■ **The input**
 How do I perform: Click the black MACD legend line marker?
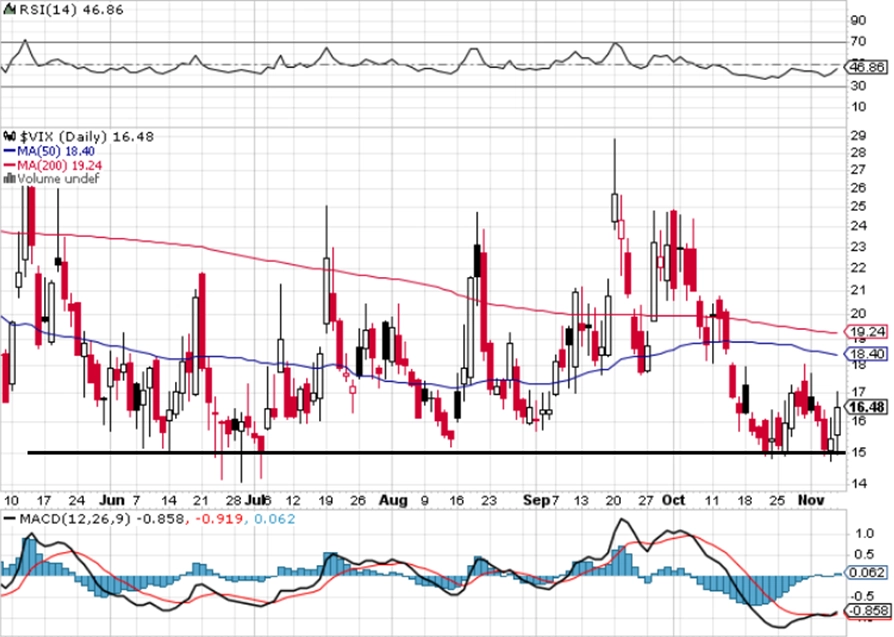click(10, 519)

---

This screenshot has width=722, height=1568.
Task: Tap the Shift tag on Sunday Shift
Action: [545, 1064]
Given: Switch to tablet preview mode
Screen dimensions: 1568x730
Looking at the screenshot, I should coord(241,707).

■ **Short problem**
Repeat the listing between the lines holding "How do I perform: Click" and "click(10, 519)", inclusive, and leave the pictures out of your answer.

■ **Final result**
 How do I perform: Click the black MACD legend line marker?
click(10, 519)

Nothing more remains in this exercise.